【C++】哈希表实现 - 链地址法/哈希桶

- 前言
一、链地址法
- [1.1 解决哈希冲突的思路](#1.1 解决哈希冲突的思路)
- [1.2 关于扩容](#1.2 关于扩容)
- [1.3 关于极端场景](#1.3 关于极端场景)
二、代码实现
- [2.1 节点结构框架](#2.1 节点结构框架)
- [2.2 insert 函数](#2.2 insert 函数)
- - [2.2.1 插入逻辑](#2.2.1 插入逻辑)
  - [2.2.2 扩容逻辑](#2.2.2 扩容逻辑)
  - [2.2.3 插入函数测试](#2.2.3 插入函数测试)
- [2.3 find 和 erase 函数](#2.3 find 和 erase 函数)
- - - 测试代码
- [2.4 质数表](#2.4 质数表)
- [2.5 析构函数](#2.5 析构函数)
- [2.5 解决 key 不能取模的问题](#2.5 解决 key 不能取模的问题)
- - [测试 string 类型](#测试 string 类型)

前言

上期博客，我们讲解了哈希表的概念，并使用开放定址法实现了哈希表，本期博客我们将使用链地址法来实现哈希表。跳转上期博客：【C++】哈希表实现 - 开放定址法

一、链地址法

1.1 解决哈希冲突的思路

开放定址法 中所有的元素都放到哈希表里，链地址法 中所有的数据不再直接存储在哈希表中，哈希表中存储一个指针，没有数据映射这个位置时，这个指针为空，有多个数据映射到这个位置时，我们把这些冲突的数据链接成一个链表，挂在哈希表这个位置下面，链地址法也叫做哈希桶或者拉链法。

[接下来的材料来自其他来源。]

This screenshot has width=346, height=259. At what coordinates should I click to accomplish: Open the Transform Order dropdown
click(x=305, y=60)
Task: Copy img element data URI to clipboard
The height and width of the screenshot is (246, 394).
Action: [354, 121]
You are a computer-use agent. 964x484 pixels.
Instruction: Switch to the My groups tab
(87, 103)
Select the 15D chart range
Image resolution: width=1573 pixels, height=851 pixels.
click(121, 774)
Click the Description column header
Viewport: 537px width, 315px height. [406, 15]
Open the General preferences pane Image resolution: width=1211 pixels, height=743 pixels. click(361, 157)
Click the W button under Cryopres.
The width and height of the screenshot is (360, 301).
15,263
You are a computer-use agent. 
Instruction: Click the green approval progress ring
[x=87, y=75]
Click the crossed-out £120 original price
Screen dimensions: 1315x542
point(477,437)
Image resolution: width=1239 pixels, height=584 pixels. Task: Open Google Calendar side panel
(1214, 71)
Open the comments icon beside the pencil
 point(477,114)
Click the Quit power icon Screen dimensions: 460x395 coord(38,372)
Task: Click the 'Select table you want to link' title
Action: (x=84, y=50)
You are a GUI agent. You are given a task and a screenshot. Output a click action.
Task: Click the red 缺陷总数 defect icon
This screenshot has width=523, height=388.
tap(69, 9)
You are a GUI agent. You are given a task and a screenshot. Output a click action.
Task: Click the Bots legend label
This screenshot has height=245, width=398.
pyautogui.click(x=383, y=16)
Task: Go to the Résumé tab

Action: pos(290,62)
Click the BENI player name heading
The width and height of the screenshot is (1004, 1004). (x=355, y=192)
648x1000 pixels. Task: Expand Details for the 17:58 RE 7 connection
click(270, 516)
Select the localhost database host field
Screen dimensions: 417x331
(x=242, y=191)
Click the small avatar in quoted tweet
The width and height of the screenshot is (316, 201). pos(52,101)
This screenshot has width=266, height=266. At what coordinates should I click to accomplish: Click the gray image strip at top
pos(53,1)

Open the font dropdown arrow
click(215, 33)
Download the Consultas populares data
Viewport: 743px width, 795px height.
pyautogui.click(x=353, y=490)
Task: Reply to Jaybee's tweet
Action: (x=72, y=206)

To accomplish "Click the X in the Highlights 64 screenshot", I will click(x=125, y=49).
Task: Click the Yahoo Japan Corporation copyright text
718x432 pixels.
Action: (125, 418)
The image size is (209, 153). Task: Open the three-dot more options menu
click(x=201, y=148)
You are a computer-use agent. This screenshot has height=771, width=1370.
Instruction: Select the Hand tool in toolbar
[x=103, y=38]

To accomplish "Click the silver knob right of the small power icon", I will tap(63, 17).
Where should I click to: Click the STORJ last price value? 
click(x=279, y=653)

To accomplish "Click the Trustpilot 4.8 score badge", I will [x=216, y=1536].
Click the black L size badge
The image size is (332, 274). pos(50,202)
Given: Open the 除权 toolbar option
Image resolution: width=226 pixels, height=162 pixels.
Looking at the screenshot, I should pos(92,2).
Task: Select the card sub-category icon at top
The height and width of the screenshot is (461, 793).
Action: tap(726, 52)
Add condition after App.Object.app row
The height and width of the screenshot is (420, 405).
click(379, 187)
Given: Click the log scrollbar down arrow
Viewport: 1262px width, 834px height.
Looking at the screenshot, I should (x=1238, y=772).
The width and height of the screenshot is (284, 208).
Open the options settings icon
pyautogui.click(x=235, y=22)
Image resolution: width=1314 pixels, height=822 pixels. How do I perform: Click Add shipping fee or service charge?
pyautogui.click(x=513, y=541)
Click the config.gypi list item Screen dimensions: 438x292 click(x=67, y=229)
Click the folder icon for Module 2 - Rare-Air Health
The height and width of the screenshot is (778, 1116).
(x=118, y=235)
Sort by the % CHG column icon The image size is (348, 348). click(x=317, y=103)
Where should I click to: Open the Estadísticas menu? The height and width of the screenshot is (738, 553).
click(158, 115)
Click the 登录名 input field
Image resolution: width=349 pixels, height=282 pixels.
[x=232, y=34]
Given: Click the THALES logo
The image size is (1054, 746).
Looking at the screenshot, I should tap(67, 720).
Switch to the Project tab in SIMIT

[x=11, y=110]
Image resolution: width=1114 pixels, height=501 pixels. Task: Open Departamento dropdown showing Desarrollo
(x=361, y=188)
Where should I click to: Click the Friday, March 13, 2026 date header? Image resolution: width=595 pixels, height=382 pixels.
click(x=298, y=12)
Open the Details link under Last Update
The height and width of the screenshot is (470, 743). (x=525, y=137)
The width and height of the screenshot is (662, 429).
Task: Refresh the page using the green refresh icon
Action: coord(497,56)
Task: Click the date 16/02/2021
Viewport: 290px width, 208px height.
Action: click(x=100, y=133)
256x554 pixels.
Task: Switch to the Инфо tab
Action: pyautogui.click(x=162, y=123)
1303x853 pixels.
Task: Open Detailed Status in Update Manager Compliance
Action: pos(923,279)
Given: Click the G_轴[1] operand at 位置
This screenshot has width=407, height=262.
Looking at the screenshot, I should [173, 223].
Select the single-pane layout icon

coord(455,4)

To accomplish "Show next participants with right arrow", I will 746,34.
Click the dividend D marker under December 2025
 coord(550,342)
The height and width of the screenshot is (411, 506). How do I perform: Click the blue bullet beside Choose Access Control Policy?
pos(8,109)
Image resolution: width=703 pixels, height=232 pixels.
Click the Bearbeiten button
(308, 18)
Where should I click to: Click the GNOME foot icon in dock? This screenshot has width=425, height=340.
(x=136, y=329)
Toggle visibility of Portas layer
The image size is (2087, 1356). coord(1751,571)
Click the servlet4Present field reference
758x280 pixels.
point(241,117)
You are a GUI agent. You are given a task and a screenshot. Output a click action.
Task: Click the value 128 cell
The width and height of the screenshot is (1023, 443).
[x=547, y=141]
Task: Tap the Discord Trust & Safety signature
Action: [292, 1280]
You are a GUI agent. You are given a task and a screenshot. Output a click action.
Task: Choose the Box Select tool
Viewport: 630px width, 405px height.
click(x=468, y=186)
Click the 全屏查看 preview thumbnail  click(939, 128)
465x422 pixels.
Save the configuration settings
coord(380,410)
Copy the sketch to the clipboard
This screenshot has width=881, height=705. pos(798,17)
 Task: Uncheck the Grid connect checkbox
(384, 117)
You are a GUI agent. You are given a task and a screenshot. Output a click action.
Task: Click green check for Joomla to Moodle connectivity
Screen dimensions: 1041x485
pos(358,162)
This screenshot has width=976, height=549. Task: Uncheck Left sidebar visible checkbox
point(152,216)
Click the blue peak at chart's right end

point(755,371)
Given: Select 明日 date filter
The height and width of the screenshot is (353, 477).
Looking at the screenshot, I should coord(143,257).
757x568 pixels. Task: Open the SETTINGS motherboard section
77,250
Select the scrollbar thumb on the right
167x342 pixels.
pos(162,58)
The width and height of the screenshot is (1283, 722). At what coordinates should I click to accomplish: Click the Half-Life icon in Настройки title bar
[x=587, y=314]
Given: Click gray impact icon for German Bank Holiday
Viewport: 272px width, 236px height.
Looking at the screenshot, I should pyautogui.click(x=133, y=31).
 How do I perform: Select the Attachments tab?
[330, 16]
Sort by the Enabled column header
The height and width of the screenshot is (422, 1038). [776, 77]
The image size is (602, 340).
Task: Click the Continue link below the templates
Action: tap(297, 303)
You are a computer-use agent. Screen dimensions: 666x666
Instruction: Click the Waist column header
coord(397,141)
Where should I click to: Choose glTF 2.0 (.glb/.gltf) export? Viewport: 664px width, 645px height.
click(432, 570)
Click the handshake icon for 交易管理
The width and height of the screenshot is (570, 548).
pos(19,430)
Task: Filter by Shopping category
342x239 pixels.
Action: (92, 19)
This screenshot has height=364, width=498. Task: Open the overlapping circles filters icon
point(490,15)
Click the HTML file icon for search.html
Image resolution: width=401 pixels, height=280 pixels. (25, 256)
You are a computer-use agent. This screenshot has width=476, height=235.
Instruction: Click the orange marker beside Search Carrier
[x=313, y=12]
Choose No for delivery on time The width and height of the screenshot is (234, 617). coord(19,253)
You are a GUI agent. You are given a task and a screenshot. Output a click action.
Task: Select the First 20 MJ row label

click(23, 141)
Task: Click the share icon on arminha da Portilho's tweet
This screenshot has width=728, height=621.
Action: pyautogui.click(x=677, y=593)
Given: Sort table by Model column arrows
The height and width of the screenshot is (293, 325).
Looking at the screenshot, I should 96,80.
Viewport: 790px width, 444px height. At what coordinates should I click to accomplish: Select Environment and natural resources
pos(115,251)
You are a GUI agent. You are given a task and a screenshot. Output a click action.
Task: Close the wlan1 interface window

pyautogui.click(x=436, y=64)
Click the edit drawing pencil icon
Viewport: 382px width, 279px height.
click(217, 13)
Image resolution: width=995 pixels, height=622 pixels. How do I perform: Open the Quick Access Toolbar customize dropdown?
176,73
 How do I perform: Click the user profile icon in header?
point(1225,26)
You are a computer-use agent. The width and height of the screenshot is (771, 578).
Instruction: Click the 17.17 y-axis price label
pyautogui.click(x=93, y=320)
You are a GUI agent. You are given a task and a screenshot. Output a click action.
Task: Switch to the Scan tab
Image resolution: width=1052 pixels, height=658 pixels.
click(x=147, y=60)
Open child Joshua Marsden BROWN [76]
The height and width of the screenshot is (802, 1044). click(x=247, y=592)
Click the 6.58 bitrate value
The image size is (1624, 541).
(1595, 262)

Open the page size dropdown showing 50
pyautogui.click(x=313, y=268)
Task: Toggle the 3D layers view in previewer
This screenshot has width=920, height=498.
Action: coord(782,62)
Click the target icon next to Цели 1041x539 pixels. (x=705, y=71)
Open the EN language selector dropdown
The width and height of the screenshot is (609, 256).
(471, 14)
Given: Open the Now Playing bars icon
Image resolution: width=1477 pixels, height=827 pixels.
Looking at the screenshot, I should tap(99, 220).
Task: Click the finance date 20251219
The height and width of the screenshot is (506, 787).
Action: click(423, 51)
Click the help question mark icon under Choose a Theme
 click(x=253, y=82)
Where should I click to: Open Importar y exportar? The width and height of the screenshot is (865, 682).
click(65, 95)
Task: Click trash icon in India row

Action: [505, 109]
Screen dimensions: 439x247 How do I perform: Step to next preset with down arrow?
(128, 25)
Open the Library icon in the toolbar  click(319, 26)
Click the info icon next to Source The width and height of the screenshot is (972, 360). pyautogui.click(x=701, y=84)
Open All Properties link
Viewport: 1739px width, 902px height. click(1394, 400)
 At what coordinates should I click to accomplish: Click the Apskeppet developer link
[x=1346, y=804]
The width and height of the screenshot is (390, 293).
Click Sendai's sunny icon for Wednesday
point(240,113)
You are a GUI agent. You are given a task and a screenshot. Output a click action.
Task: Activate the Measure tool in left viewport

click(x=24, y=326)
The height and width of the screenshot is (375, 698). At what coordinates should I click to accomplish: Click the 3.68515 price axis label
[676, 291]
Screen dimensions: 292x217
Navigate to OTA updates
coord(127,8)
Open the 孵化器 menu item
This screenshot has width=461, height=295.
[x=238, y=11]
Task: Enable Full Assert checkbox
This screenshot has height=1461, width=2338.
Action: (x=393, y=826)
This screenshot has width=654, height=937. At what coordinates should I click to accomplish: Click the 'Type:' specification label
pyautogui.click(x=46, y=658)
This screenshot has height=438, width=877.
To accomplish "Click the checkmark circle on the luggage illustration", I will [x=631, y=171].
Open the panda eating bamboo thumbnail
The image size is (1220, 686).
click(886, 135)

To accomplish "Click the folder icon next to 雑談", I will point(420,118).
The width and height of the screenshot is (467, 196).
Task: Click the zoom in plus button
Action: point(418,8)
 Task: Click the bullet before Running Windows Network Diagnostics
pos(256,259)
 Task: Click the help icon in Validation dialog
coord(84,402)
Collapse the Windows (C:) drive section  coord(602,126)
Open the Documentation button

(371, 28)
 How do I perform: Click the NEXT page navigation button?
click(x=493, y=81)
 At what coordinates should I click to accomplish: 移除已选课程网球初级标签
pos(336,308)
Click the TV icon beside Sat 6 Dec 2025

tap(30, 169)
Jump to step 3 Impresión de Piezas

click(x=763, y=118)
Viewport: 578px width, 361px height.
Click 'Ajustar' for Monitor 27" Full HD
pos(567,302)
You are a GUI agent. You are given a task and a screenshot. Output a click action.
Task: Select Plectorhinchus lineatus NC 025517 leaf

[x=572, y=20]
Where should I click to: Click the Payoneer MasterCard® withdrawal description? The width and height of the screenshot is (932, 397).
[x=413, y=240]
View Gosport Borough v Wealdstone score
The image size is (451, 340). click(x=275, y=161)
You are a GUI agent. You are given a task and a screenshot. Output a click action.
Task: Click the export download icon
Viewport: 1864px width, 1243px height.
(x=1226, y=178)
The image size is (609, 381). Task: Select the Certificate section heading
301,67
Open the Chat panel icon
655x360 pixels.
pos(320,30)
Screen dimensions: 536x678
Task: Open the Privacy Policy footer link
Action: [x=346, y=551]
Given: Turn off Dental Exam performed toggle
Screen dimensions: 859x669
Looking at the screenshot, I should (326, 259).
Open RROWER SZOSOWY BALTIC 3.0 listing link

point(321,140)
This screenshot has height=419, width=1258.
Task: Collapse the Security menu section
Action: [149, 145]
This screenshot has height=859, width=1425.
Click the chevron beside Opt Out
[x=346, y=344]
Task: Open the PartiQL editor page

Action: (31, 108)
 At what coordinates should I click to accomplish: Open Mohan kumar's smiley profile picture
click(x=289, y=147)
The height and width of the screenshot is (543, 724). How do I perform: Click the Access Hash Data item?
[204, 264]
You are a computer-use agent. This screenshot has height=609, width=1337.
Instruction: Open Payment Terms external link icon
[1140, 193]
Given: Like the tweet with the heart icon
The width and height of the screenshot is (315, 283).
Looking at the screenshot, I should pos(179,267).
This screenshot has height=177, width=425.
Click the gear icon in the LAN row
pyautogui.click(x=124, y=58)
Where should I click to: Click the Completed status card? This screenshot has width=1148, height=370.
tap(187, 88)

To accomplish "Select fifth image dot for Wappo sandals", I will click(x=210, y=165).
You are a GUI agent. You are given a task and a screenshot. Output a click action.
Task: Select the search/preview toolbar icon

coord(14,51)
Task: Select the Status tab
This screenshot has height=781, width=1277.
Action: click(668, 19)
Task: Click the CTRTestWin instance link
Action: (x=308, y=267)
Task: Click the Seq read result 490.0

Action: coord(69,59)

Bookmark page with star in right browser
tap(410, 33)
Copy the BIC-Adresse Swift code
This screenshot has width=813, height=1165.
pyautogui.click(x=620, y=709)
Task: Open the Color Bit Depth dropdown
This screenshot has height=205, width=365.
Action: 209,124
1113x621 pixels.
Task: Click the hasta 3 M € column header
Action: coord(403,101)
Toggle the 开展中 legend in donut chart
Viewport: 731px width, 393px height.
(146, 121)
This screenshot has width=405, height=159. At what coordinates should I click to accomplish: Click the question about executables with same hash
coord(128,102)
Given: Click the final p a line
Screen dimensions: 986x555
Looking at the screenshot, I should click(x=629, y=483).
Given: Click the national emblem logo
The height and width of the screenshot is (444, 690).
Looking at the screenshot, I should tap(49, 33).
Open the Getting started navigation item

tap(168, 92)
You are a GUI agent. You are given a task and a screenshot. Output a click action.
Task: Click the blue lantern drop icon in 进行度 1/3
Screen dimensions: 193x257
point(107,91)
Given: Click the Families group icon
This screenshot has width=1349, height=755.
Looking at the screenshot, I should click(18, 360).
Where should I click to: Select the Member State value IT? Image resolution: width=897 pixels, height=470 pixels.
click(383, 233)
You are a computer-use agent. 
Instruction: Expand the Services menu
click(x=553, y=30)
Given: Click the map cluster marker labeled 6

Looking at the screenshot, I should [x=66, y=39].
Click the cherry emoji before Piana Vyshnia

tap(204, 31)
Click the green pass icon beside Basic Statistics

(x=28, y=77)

下面演示 {19,30,5,36,13,20,21,12,24,96} 等这一组值映射到M=11的表中。

1.2 关于扩容

开放定址法负载因子必须小于1，链地址法的负载因子就没有限制了，可以大于1。负载因子越大，哈希冲突的概率越高，空间利用率越高；负载因子越小，哈希冲突的概率越低，空间利用率越低；

stl中unordered系列最大负载因子基本控制在1，大于1就扩容，我们下面实现也使用这个方式。

1.3 关于极端场景

如果极端场景下，某个桶特别长怎么办？其实可以考虑使用全域散列法，这样就不容易被针对了。但是假设不是被针对了，用了全域散列法，但是偶然情况下，某个桶很长，查找效率很低怎么办？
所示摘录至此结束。